[Saved data entries]
--- START ---
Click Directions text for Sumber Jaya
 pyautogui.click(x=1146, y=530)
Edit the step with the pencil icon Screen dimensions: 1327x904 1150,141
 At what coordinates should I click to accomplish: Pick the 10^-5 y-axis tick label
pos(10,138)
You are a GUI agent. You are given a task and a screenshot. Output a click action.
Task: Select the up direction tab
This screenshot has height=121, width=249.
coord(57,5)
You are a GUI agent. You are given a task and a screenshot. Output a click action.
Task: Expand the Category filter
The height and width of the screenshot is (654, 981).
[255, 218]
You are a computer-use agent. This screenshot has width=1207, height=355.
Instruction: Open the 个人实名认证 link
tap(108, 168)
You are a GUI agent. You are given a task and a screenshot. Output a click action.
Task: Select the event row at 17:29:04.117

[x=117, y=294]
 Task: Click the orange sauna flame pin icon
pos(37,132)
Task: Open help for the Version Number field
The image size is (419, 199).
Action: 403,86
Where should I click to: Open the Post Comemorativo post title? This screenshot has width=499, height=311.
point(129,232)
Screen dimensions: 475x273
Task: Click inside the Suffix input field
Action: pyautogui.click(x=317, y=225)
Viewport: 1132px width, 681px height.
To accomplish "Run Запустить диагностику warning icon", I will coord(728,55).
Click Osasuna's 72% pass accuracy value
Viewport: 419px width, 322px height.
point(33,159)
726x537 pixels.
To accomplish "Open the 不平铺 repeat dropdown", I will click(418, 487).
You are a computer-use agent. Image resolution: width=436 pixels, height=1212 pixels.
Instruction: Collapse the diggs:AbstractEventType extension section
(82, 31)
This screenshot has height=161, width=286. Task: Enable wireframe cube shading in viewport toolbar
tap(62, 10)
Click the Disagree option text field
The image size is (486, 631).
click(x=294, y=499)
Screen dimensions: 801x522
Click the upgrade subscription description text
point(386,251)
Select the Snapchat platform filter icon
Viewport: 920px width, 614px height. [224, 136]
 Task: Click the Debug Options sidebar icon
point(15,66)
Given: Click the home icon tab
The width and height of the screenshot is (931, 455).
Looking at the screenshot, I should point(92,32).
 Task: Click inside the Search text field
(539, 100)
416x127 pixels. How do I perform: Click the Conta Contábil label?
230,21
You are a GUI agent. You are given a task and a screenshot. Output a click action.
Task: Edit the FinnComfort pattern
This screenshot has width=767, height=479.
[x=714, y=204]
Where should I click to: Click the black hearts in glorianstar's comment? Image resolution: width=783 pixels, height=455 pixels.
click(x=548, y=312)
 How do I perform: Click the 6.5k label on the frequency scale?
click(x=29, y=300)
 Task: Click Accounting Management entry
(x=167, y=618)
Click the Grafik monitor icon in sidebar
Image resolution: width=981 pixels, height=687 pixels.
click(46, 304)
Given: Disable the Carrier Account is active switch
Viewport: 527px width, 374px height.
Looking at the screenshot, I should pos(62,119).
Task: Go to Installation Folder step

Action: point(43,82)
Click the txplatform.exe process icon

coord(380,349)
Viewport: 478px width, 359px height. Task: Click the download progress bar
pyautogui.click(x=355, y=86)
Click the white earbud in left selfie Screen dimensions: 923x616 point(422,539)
--- END ---
:: Work instruction ::
Go through the data and copy every line that includes "Edit".

:: Exercise output ::
Edit the step with the pencil icon Screen dimensions: 1327x904 1150,141
Task: Edit the FinnComfort pattern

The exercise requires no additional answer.